■ Exercise details: Extract every line of the material below and reproduce it faithfully.

■ Information given:
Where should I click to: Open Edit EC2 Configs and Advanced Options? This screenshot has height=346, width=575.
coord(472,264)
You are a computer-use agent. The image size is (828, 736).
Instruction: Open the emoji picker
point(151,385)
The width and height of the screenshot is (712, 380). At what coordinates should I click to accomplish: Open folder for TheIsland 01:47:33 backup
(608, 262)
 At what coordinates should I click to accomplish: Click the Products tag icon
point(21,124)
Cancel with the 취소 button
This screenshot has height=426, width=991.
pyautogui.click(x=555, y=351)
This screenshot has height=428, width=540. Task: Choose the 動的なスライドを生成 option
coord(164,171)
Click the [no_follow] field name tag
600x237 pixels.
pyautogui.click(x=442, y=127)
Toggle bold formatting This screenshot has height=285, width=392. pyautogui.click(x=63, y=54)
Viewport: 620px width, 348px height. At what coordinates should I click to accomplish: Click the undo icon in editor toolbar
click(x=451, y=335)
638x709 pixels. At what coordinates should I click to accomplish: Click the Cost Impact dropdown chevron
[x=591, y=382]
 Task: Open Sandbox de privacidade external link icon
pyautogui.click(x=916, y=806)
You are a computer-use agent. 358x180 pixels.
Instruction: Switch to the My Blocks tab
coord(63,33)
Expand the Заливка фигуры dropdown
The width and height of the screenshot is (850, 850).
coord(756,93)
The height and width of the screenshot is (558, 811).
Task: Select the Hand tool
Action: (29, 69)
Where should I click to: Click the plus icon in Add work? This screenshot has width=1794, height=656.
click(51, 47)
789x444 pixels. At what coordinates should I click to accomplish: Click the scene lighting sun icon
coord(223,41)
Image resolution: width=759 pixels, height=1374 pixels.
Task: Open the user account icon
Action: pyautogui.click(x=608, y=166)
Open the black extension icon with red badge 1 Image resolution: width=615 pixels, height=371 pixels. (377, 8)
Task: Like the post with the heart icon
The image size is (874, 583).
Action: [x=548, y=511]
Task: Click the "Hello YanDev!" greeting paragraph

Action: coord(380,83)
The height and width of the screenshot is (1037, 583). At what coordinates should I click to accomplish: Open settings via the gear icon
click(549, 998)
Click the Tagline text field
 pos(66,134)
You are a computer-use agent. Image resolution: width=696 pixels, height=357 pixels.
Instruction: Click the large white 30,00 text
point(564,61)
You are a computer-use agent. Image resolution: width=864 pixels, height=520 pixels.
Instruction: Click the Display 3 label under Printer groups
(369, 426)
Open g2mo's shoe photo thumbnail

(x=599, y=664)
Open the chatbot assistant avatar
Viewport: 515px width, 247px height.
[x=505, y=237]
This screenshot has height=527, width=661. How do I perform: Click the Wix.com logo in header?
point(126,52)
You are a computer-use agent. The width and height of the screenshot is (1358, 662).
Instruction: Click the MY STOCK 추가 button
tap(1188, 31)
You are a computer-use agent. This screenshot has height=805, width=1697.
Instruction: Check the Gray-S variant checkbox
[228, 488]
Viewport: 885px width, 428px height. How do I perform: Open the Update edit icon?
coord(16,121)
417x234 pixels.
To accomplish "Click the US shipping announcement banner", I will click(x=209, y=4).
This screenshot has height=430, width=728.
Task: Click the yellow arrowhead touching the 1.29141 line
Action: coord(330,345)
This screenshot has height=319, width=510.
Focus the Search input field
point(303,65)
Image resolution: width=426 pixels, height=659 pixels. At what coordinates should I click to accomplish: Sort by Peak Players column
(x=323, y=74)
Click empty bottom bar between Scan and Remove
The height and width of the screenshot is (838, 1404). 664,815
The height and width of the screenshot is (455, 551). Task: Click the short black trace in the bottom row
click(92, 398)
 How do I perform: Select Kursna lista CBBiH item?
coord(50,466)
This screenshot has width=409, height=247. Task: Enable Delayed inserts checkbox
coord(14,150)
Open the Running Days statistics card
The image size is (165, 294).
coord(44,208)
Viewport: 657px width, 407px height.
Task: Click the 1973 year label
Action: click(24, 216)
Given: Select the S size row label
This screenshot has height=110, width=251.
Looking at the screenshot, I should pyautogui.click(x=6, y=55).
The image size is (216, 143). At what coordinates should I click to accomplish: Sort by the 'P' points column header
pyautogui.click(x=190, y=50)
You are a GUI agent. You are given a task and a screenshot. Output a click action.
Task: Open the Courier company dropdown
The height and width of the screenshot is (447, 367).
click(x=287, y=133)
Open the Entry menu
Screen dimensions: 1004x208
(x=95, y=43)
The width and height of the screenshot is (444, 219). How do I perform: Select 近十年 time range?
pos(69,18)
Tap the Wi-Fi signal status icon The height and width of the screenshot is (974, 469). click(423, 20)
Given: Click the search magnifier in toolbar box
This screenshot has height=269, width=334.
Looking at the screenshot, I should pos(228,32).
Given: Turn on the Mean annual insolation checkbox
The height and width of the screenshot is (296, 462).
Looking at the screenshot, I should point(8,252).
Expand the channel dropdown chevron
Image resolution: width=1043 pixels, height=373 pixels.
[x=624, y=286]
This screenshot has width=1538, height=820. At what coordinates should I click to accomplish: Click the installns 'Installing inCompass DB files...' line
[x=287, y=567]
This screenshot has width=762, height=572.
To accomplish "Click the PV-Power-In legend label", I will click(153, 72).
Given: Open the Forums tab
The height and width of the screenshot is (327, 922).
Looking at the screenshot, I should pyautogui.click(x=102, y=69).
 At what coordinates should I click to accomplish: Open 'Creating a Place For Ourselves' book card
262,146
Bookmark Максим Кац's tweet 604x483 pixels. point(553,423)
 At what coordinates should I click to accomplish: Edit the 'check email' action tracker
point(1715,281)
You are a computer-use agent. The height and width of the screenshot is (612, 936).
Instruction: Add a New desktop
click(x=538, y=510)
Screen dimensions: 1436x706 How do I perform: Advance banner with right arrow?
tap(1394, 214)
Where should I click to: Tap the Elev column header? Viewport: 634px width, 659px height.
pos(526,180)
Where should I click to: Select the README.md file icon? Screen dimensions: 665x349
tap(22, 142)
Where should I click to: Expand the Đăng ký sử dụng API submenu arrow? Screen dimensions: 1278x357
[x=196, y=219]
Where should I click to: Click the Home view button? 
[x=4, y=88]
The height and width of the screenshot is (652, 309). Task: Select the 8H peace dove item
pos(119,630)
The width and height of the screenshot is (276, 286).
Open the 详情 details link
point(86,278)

■ Task answer:
Where should I click to: Open Edit EC2 Configs and Advanced Options? This screenshot has height=346, width=575.
coord(472,264)
You are a computer-use agent. The image size is (828, 736).
Instruction: Open the emoji picker
point(151,385)
The width and height of the screenshot is (712, 380). At what coordinates should I click to accomplish: Open folder for TheIsland 01:47:33 backup
(608, 262)
 At what coordinates should I click to accomplish: Click the Products tag icon
point(21,124)
Cancel with the 취소 button
This screenshot has height=426, width=991.
pyautogui.click(x=555, y=351)
This screenshot has height=428, width=540. Task: Choose the 動的なスライドを生成 option
coord(164,171)
Click the [no_follow] field name tag
600x237 pixels.
pyautogui.click(x=442, y=127)
Toggle bold formatting This screenshot has height=285, width=392. pyautogui.click(x=63, y=54)
Viewport: 620px width, 348px height. At what coordinates should I click to accomplish: Click the undo icon in editor toolbar
click(x=451, y=335)
638x709 pixels. At what coordinates should I click to accomplish: Click the Cost Impact dropdown chevron
[x=591, y=382]
 Task: Open Sandbox de privacidade external link icon
pyautogui.click(x=916, y=806)
You are a computer-use agent. 358x180 pixels.
Instruction: Switch to the My Blocks tab
coord(63,33)
Expand the Заливка фигуры dropdown
The width and height of the screenshot is (850, 850).
coord(756,93)
The height and width of the screenshot is (558, 811).
Task: Select the Hand tool
Action: (29, 69)
Where should I click to: Click the plus icon in Add work? This screenshot has width=1794, height=656.
click(51, 47)
789x444 pixels. At what coordinates should I click to accomplish: Click the scene lighting sun icon
coord(223,41)
Image resolution: width=759 pixels, height=1374 pixels.
Task: Open the user account icon
Action: pyautogui.click(x=608, y=166)
Open the black extension icon with red badge 1 Image resolution: width=615 pixels, height=371 pixels. (377, 8)
Task: Like the post with the heart icon
The image size is (874, 583).
Action: [x=548, y=511]
Task: Click the "Hello YanDev!" greeting paragraph

Action: coord(380,83)
The height and width of the screenshot is (1037, 583). At what coordinates should I click to accomplish: Open settings via the gear icon
click(549, 998)
Click the Tagline text field
 pos(66,134)
You are a computer-use agent. Image resolution: width=696 pixels, height=357 pixels.
Instruction: Click the large white 30,00 text
point(564,61)
You are a computer-use agent. Image resolution: width=864 pixels, height=520 pixels.
Instruction: Click the Display 3 label under Printer groups
(369, 426)
Open g2mo's shoe photo thumbnail

(x=599, y=664)
Open the chatbot assistant avatar
Viewport: 515px width, 247px height.
[x=505, y=237]
This screenshot has height=527, width=661. How do I perform: Click the Wix.com logo in header?
point(126,52)
You are a computer-use agent. The width and height of the screenshot is (1358, 662).
Instruction: Click the MY STOCK 추가 button
tap(1188, 31)
You are a computer-use agent. This screenshot has height=805, width=1697.
Instruction: Check the Gray-S variant checkbox
[228, 488]
Viewport: 885px width, 428px height. How do I perform: Open the Update edit icon?
coord(16,121)
417x234 pixels.
To accomplish "Click the US shipping announcement banner", I will click(x=209, y=4).
This screenshot has height=430, width=728.
Task: Click the yellow arrowhead touching the 1.29141 line
Action: coord(330,345)
This screenshot has height=319, width=510.
Focus the Search input field
point(303,65)
Image resolution: width=426 pixels, height=659 pixels. At what coordinates should I click to accomplish: Sort by Peak Players column
(x=323, y=74)
Click empty bottom bar between Scan and Remove
The height and width of the screenshot is (838, 1404). 664,815
The height and width of the screenshot is (455, 551). Task: Click the short black trace in the bottom row
click(92, 398)
 How do I perform: Select Kursna lista CBBiH item?
coord(50,466)
This screenshot has width=409, height=247. Task: Enable Delayed inserts checkbox
coord(14,150)
Open the Running Days statistics card
The image size is (165, 294).
coord(44,208)
Viewport: 657px width, 407px height.
Task: Click the 1973 year label
Action: click(24, 216)
Given: Select the S size row label
This screenshot has height=110, width=251.
Looking at the screenshot, I should pyautogui.click(x=6, y=55).
The image size is (216, 143). At what coordinates should I click to accomplish: Sort by the 'P' points column header
pyautogui.click(x=190, y=50)
You are a GUI agent. You are given a task and a screenshot. Output a click action.
Task: Open the Courier company dropdown
The height and width of the screenshot is (447, 367).
click(x=287, y=133)
Open the Entry menu
Screen dimensions: 1004x208
(x=95, y=43)
The width and height of the screenshot is (444, 219). How do I perform: Select 近十年 time range?
pos(69,18)
Tap the Wi-Fi signal status icon The height and width of the screenshot is (974, 469). click(423, 20)
Given: Click the search magnifier in toolbar box
This screenshot has height=269, width=334.
Looking at the screenshot, I should pos(228,32).
Given: Turn on the Mean annual insolation checkbox
The height and width of the screenshot is (296, 462).
Looking at the screenshot, I should point(8,252).
Expand the channel dropdown chevron
Image resolution: width=1043 pixels, height=373 pixels.
[x=624, y=286]
This screenshot has width=1538, height=820. At what coordinates should I click to accomplish: Click the installns 'Installing inCompass DB files...' line
[x=287, y=567]
This screenshot has width=762, height=572.
To accomplish "Click the PV-Power-In legend label", I will click(153, 72).
Given: Open the Forums tab
The height and width of the screenshot is (327, 922).
Looking at the screenshot, I should pyautogui.click(x=102, y=69).
 At what coordinates should I click to accomplish: Open 'Creating a Place For Ourselves' book card
262,146
Bookmark Максим Кац's tweet 604x483 pixels. point(553,423)
 At what coordinates should I click to accomplish: Edit the 'check email' action tracker
point(1715,281)
You are a computer-use agent. The height and width of the screenshot is (612, 936).
Instruction: Add a New desktop
click(x=538, y=510)
Screen dimensions: 1436x706 How do I perform: Advance banner with right arrow?
tap(1394, 214)
Where should I click to: Tap the Elev column header? Viewport: 634px width, 659px height.
pos(526,180)
Where should I click to: Select the README.md file icon? Screen dimensions: 665x349
tap(22, 142)
Where should I click to: Expand the Đăng ký sử dụng API submenu arrow? Screen dimensions: 1278x357
[x=196, y=219]
Where should I click to: Click the Home view button? 
[x=4, y=88]
The height and width of the screenshot is (652, 309). Task: Select the 8H peace dove item
pos(119,630)
The width and height of the screenshot is (276, 286).
Open the 详情 details link
point(86,278)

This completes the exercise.